HIF-1 promotes apoptosis during gut ischemia-reperfusion (I/R) injury. A and B: WCEs were prepared from ileal mucosa of WT and HIF-1α^+/− mice subjected to T/HS or T/SS for 60 min and 3 h reperfusion. A: cleaved caspase-3 and total p42/p44 expression was determined by Western blotting. B: densitometry was performed to quantify cleaved caspase-3 and total p42/p44 expression. Data are represented as means ± SE (4–6 mice/group). C: caspase-3 activity is expressed as absorbance at 405 nm per 50 μg of protein. Values are expressed as means ± SE (n = 4–5/group). D: caspase-3/7 activity assay using WCEs derived from HIF-1α and control (Ctl) Caco-2 transfectants exposed to normoxia (N), hypoxia (H) for 3 h, or H followed by reoxygenation for 3 h (H/R). RFU, relative fluorescence units.

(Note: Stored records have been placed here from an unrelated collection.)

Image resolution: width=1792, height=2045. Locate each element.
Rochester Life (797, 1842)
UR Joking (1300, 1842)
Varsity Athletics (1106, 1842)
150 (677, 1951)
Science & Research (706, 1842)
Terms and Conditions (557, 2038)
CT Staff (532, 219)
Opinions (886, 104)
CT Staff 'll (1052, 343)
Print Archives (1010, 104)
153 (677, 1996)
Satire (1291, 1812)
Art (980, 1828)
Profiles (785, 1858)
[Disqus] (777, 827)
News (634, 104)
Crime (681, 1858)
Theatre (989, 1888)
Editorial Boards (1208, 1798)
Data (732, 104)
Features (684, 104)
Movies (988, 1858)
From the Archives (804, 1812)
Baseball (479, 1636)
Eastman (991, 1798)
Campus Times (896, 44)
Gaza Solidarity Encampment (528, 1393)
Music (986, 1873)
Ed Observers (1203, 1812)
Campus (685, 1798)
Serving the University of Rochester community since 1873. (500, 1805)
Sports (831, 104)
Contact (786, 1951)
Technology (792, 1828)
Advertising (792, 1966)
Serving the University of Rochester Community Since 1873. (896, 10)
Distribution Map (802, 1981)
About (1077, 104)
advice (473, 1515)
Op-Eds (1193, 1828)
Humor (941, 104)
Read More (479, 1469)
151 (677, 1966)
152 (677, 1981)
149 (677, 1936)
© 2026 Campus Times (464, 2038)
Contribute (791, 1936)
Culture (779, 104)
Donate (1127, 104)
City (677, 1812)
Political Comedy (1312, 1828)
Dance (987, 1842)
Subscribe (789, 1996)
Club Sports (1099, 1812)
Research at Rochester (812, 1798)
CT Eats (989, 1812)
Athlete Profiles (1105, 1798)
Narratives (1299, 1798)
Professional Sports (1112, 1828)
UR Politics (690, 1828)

Mean values ± SE are shown (n = 3–4/condition).

Fig. 7.

HIF-1 differentially regulates proinflammatory cytokines in the ileal mucosa and lung after T/HS. RNA was prepared from ileal mucosa and lung of WT and HIF-1α^+/− mice subjected to T/HS or T/SS for 60 min and 3 h reperfusion. Relative mRNA expression for TNF-α, IL-1β, IL-6, and IL-10 was quantified by real-time PCR using the ΔΔCt method using a log₂ scale. Mean values ± SE are shown (n = 4–7 mice/group).